§ **Requisitos**: Repita literalmente um trecho do excerto sobre Francisco Balsemão: comece nas palavras que contêm "Francisco Norton de" e pare logo após "o capítulo feminino.".

§ **Excerto**:
A 23 de novembro de 1966, numa carta datilografada a pedir ao escritor nova colaboração para o suplemento do Diário Popular ‘Quinta feira à tarde’, dedicado à vida cultural, Balsemão manuscreve em post scriptum:
“Na 2.ª F, farei o possível por não faltar ao lançamento do livro. Espero que haja uns copitos…” E, durante uma viagem a Moçambique, instalado no hotel de luxo Polana, em Lourenço Marques, escreve ao amigo num postal ilustrado enviado a 21 de junho de 1968: «Nesta relva fofa (do Polana) as loucuras que Rubinho não faria…’ Ainda nesse ano, a 21 de agosto, em carta pessoal ao outro, embora dactilografada sob a chancela do Diário Popular, conclui: ‘Na sua carta falava-me muito em chafarizes, mas pouco em raparigas. Então? Quando tiver tempo, escreva-me, com pormenores, o que pensa sobre a nossa eventual incursão nortenha.’ E noutra missiva enviada sete dias mais tarde, depois de declinar um convite do destinatário para ir ao Porto no fim de semana seguinte, alegando “ter muito que fazer por estas bandas”, é ainda mais explícito: “Logo que tiver notícias sobre a minha nova amante nortenha, não deixarei de lhas transmitir, pois, como não sou egoísta, gostaria que dela compartilhasse.”
João Braga traça, a este respeito, um perfil confirmado por muitas outras pessoas que conheceram Balsemão: “Qualquer menina atraente que lhe passasse por perto, não perdoava. Era uma caraterística dele.”
Na elite social portuguesa do tempo, o seu nome ganhara já fama pelo desassossego provocado no universo feminino. “Ao nível das mulheres, o Francisco Balsemão era considerado encantador”, confirma Maria do Carmo Cabrita. “E era mulherengo.”
Francisco Norton de Matos vê no ex-colega de Direito “um homem que gosta muito de mulheres, que sempre gostou”, admitindo ser por essa razão que prefere manter sob reserva um eventual depoimento acerca da vida do amigo daí para a frente, pois seria muito delicado abordar o capítulo feminino.
Jorge Arnoso via o exercício de sedução como uma prática permanente do amigo, independentemente do tempo e do lugar: “Fomos muitas vezes juntos para o ski. Começámos na Áustria, tínhamos vinte e poucos anos. Éramos nós, os dois casais, principiantes de ski. Ele também era lixado: mesmo na Áustria, em St. Anton, acompanhado da mulher, a Isabel Costa Lobo, ainda dava umas escapadas com outras. Ele vivia disso, era uma tentação. Não conseguia estar ao pé de uma miúda sem se meter com ela.”

§ **Linhas em bruto**:
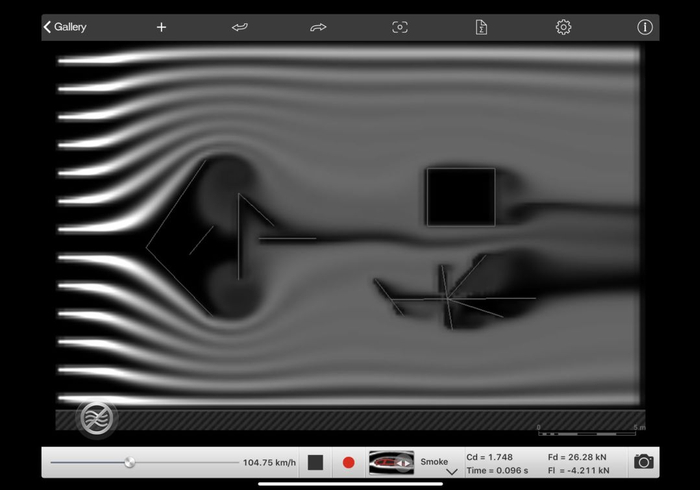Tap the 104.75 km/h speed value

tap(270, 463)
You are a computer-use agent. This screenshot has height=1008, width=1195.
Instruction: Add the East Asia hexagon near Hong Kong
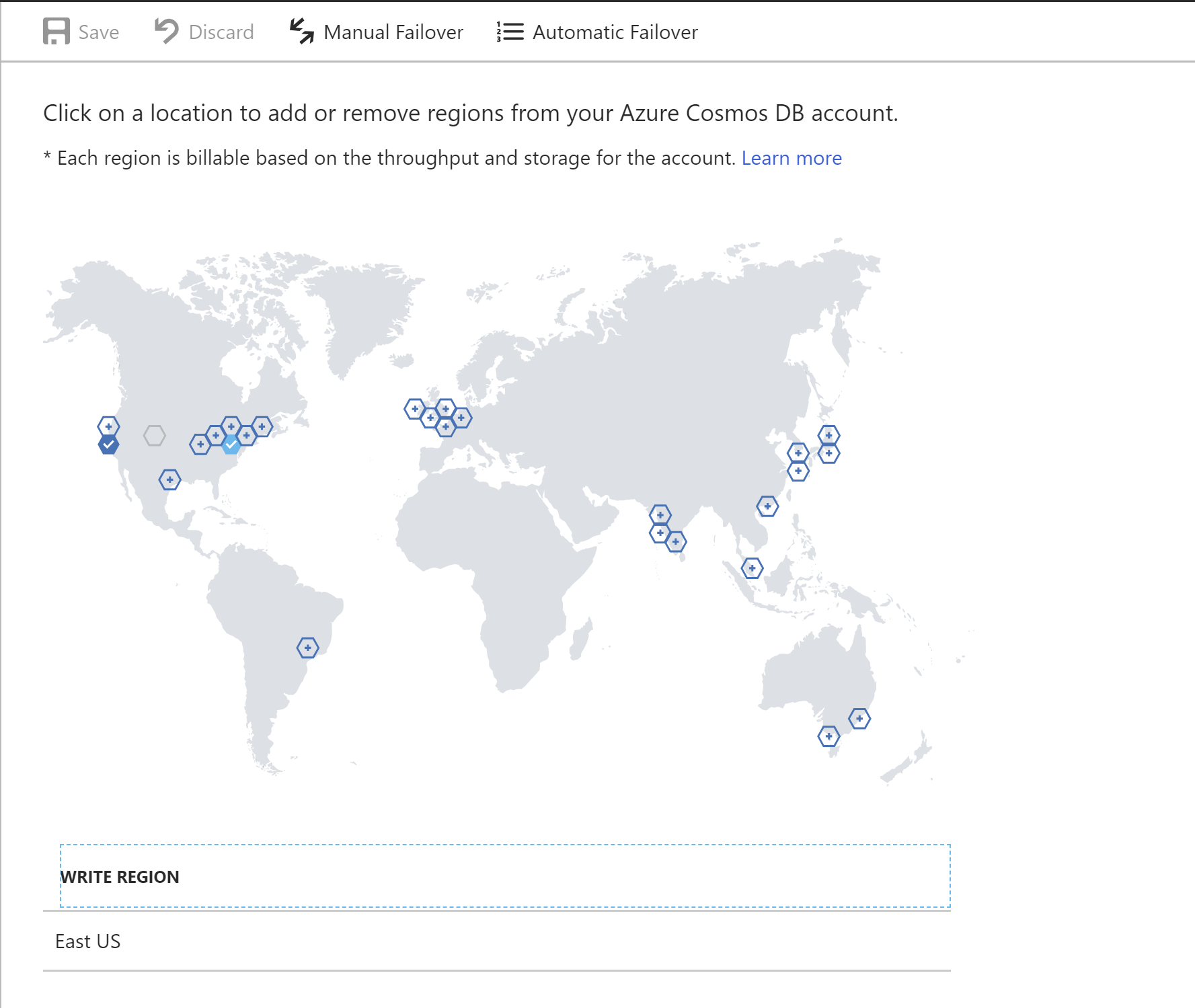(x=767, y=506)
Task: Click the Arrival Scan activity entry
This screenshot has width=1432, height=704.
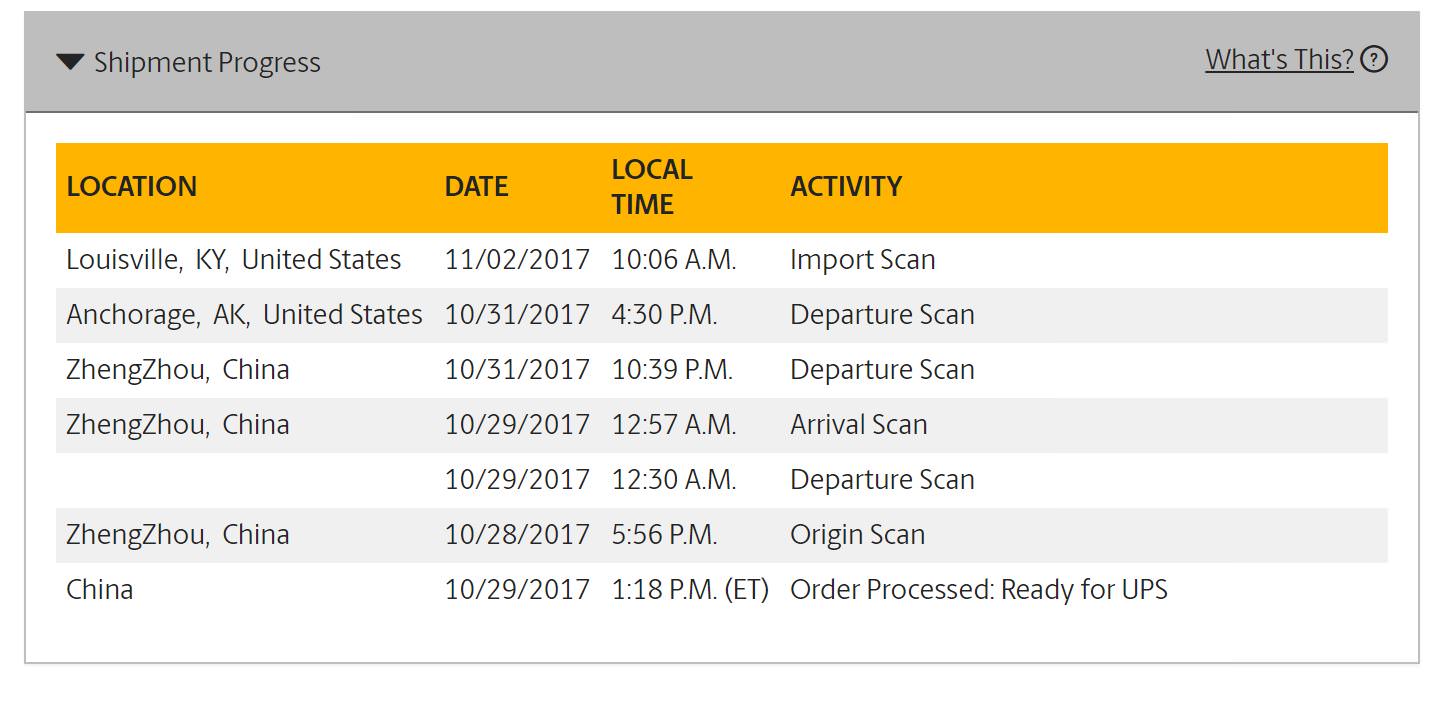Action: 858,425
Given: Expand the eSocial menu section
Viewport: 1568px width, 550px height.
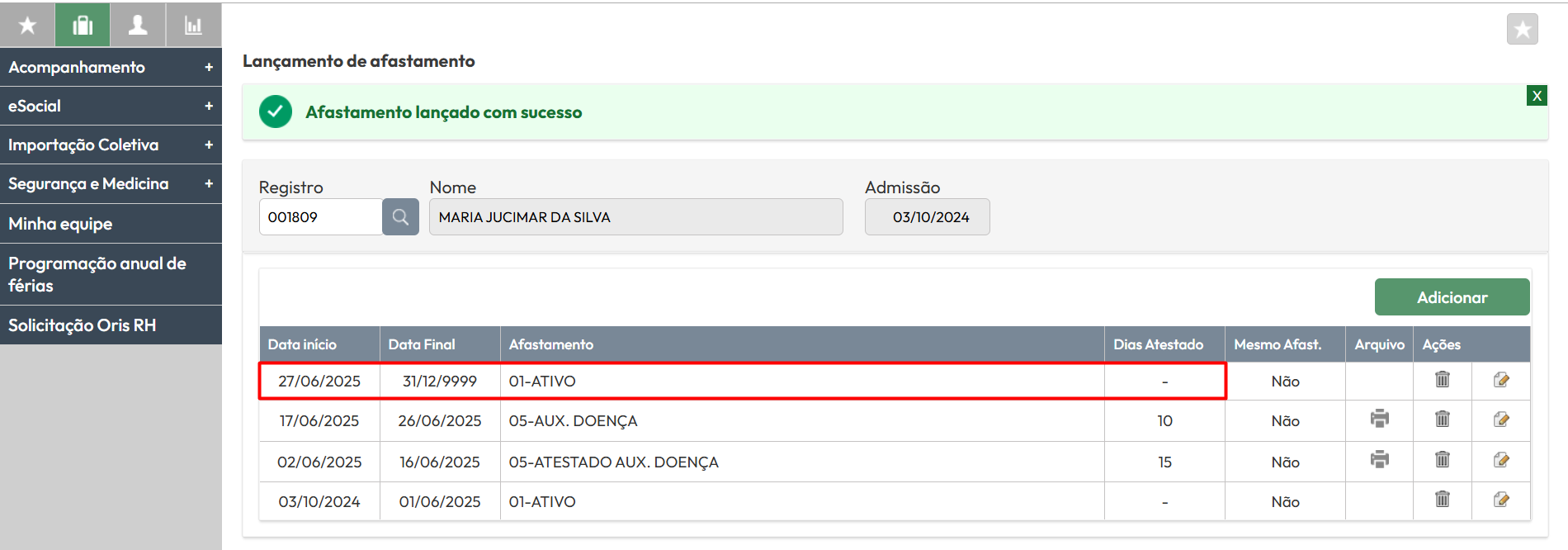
==
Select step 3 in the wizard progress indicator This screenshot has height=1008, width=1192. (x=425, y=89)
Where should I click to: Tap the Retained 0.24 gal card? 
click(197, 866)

§ **Resposta completa**:
Francisco Norton de Matos vê no ex-colega de Direito “um homem que gosta muito de mulheres, que sempre gostou”, admitindo ser por essa razão que prefere manter sob reserva um eventual depoimento acerca da vida do amigo daí para a frente, pois seria muito delicado abordar o capítulo feminino.